▶ The problem: Copy out every line of the listing below exactly as it appears.

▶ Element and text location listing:

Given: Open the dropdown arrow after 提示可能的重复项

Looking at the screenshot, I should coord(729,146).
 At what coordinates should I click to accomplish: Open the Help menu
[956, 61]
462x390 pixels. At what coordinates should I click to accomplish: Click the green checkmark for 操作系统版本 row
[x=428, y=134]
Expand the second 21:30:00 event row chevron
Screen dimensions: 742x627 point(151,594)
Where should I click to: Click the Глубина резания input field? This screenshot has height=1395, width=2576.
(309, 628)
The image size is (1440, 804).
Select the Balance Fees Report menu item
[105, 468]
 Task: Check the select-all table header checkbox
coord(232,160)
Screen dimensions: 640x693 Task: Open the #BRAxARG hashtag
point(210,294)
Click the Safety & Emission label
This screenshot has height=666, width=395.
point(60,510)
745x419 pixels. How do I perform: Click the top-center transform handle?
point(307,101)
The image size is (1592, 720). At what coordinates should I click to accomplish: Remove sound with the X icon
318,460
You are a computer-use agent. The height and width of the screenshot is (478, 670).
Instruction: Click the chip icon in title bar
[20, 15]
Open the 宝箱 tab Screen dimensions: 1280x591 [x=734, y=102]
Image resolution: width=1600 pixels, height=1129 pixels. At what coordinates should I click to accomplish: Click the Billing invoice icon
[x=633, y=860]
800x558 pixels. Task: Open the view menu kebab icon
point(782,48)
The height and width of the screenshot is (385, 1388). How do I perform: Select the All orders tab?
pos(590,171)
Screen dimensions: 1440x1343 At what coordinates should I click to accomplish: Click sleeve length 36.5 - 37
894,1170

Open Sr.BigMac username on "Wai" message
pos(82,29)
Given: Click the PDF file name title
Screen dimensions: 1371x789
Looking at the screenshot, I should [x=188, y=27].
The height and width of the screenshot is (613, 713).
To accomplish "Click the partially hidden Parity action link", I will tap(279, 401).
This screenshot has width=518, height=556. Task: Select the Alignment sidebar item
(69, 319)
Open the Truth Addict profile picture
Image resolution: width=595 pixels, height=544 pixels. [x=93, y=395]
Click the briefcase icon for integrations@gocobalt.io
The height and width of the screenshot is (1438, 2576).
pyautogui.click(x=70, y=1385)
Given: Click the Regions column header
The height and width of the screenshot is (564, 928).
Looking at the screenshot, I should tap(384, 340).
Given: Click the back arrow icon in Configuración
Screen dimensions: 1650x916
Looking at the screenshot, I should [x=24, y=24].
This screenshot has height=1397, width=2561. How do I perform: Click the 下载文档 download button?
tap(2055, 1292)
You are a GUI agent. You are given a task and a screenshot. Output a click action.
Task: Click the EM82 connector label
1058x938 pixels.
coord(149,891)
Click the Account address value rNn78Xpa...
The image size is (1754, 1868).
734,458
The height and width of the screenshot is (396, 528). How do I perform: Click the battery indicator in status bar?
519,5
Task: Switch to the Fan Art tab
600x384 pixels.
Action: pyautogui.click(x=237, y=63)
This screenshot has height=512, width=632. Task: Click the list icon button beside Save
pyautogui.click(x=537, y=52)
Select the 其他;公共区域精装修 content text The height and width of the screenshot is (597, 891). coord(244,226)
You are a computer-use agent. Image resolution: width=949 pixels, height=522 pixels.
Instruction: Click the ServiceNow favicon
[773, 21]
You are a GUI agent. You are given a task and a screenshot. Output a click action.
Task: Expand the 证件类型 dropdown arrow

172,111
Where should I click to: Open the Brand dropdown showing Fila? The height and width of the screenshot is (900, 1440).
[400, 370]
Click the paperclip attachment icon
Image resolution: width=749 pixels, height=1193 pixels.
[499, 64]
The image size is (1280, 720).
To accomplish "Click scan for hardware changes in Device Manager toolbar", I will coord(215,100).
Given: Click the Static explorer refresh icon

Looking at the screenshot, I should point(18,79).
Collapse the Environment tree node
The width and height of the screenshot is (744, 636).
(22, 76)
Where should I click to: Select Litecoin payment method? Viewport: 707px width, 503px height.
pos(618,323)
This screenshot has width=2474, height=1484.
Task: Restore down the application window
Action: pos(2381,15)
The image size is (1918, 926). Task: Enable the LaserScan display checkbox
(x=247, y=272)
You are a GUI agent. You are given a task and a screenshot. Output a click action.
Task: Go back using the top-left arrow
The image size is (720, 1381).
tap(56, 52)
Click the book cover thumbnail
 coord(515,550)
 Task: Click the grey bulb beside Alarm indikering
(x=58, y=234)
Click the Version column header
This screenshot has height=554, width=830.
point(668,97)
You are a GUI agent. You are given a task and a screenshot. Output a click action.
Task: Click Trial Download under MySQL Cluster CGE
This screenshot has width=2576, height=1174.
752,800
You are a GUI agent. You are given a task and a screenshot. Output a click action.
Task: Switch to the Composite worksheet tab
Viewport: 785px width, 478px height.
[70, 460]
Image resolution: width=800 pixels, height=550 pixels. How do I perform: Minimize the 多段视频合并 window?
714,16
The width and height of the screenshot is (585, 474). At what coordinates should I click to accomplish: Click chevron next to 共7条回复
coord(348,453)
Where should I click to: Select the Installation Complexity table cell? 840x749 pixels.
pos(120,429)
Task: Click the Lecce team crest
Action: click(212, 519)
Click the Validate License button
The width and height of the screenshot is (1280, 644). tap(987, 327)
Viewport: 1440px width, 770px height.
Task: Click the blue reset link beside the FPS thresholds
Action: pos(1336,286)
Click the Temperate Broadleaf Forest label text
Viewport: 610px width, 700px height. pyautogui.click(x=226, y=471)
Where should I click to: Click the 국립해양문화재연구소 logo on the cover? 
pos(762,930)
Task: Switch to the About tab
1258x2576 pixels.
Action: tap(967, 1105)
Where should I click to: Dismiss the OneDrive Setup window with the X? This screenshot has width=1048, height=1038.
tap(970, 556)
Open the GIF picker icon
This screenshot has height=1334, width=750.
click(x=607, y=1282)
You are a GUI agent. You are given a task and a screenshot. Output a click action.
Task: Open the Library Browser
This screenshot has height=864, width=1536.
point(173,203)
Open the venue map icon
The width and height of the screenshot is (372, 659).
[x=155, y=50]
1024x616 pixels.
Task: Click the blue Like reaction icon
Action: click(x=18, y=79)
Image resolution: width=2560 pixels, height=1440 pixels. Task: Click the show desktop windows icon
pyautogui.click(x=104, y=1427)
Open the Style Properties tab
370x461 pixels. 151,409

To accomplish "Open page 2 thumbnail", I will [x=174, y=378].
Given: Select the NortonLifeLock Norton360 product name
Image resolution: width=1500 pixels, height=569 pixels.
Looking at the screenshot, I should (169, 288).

▶ Solution:
Given: Open the dropdown arrow after 提示可能的重复项

Looking at the screenshot, I should coord(729,146).
 At what coordinates should I click to accomplish: Open the Help menu
[956, 61]
462x390 pixels. At what coordinates should I click to accomplish: Click the green checkmark for 操作系统版本 row
[x=428, y=134]
Expand the second 21:30:00 event row chevron
Screen dimensions: 742x627 point(151,594)
Where should I click to: Click the Глубина резания input field? This screenshot has height=1395, width=2576.
(309, 628)
The image size is (1440, 804).
Select the Balance Fees Report menu item
[105, 468]
 Task: Check the select-all table header checkbox
coord(232,160)
Screen dimensions: 640x693 Task: Open the #BRAxARG hashtag
point(210,294)
Click the Safety & Emission label
This screenshot has height=666, width=395.
point(60,510)
745x419 pixels. How do I perform: Click the top-center transform handle?
point(307,101)
The image size is (1592, 720). At what coordinates should I click to accomplish: Remove sound with the X icon
318,460
You are a computer-use agent. The height and width of the screenshot is (478, 670).
Instruction: Click the chip icon in title bar
[20, 15]
Open the 宝箱 tab Screen dimensions: 1280x591 [x=734, y=102]
Image resolution: width=1600 pixels, height=1129 pixels. At what coordinates should I click to accomplish: Click the Billing invoice icon
[x=633, y=860]
800x558 pixels. Task: Open the view menu kebab icon
point(782,48)
The height and width of the screenshot is (385, 1388). How do I perform: Select the All orders tab?
pos(590,171)
Screen dimensions: 1440x1343 At what coordinates should I click to accomplish: Click sleeve length 36.5 - 37
894,1170

Open Sr.BigMac username on "Wai" message
pos(82,29)
Given: Click the PDF file name title
Screen dimensions: 1371x789
Looking at the screenshot, I should [x=188, y=27].
The height and width of the screenshot is (613, 713).
To accomplish "Click the partially hidden Parity action link", I will tap(279, 401).
This screenshot has width=518, height=556. Task: Select the Alignment sidebar item
(69, 319)
Open the Truth Addict profile picture
Image resolution: width=595 pixels, height=544 pixels. [x=93, y=395]
Click the briefcase icon for integrations@gocobalt.io
The height and width of the screenshot is (1438, 2576).
pyautogui.click(x=70, y=1385)
Given: Click the Regions column header
The height and width of the screenshot is (564, 928).
Looking at the screenshot, I should tap(384, 340).
Given: Click the back arrow icon in Configuración
Screen dimensions: 1650x916
Looking at the screenshot, I should [x=24, y=24].
This screenshot has height=1397, width=2561. How do I perform: Click the 下载文档 download button?
tap(2055, 1292)
You are a GUI agent. You are given a task and a screenshot. Output a click action.
Task: Click the EM82 connector label
1058x938 pixels.
coord(149,891)
Click the Account address value rNn78Xpa...
The image size is (1754, 1868).
734,458
The height and width of the screenshot is (396, 528). How do I perform: Click the battery indicator in status bar?
519,5
Task: Switch to the Fan Art tab
600x384 pixels.
Action: pyautogui.click(x=237, y=63)
This screenshot has height=512, width=632. Task: Click the list icon button beside Save
pyautogui.click(x=537, y=52)
Select the 其他;公共区域精装修 content text The height and width of the screenshot is (597, 891). coord(244,226)
You are a computer-use agent. Image resolution: width=949 pixels, height=522 pixels.
Instruction: Click the ServiceNow favicon
[773, 21]
You are a GUI agent. You are given a task and a screenshot. Output a click action.
Task: Expand the 证件类型 dropdown arrow

172,111
Where should I click to: Open the Brand dropdown showing Fila? The height and width of the screenshot is (900, 1440).
[400, 370]
Click the paperclip attachment icon
Image resolution: width=749 pixels, height=1193 pixels.
[499, 64]
The image size is (1280, 720).
To accomplish "Click scan for hardware changes in Device Manager toolbar", I will coord(215,100).
Given: Click the Static explorer refresh icon

Looking at the screenshot, I should point(18,79).
Collapse the Environment tree node
The width and height of the screenshot is (744, 636).
(22, 76)
Where should I click to: Select Litecoin payment method? Viewport: 707px width, 503px height.
pos(618,323)
This screenshot has width=2474, height=1484.
Task: Restore down the application window
Action: pos(2381,15)
The image size is (1918, 926). Task: Enable the LaserScan display checkbox
(x=247, y=272)
You are a GUI agent. You are given a task and a screenshot. Output a click action.
Task: Go back using the top-left arrow
The image size is (720, 1381).
tap(56, 52)
Click the book cover thumbnail
 coord(515,550)
 Task: Click the grey bulb beside Alarm indikering
(x=58, y=234)
Click the Version column header
This screenshot has height=554, width=830.
point(668,97)
You are a GUI agent. You are given a task and a screenshot. Output a click action.
Task: Click Trial Download under MySQL Cluster CGE
This screenshot has width=2576, height=1174.
752,800
You are a GUI agent. You are given a task and a screenshot. Output a click action.
Task: Switch to the Composite worksheet tab
Viewport: 785px width, 478px height.
[70, 460]
Image resolution: width=800 pixels, height=550 pixels. How do I perform: Minimize the 多段视频合并 window?
714,16
The width and height of the screenshot is (585, 474). At what coordinates should I click to accomplish: Click chevron next to 共7条回复
coord(348,453)
Where should I click to: Select the Installation Complexity table cell? 840x749 pixels.
pos(120,429)
Task: Click the Lecce team crest
Action: click(212, 519)
Click the Validate License button
The width and height of the screenshot is (1280, 644). tap(987, 327)
Viewport: 1440px width, 770px height.
Task: Click the blue reset link beside the FPS thresholds
Action: pos(1336,286)
Click the Temperate Broadleaf Forest label text
Viewport: 610px width, 700px height. pyautogui.click(x=226, y=471)
Where should I click to: Click the 국립해양문화재연구소 logo on the cover? 
pos(762,930)
Task: Switch to the About tab
1258x2576 pixels.
Action: tap(967, 1105)
Where should I click to: Dismiss the OneDrive Setup window with the X? This screenshot has width=1048, height=1038.
tap(970, 556)
Open the GIF picker icon
This screenshot has height=1334, width=750.
click(x=607, y=1282)
You are a GUI agent. You are given a task and a screenshot. Output a click action.
Task: Open the Library Browser
This screenshot has height=864, width=1536.
point(173,203)
Open the venue map icon
The width and height of the screenshot is (372, 659).
[x=155, y=50]
1024x616 pixels.
Task: Click the blue Like reaction icon
Action: click(x=18, y=79)
Image resolution: width=2560 pixels, height=1440 pixels. Task: Click the show desktop windows icon
pyautogui.click(x=104, y=1427)
Open the Style Properties tab
370x461 pixels. 151,409

To accomplish "Open page 2 thumbnail", I will [x=174, y=378].
Given: Select the NortonLifeLock Norton360 product name
Image resolution: width=1500 pixels, height=569 pixels.
Looking at the screenshot, I should (169, 288).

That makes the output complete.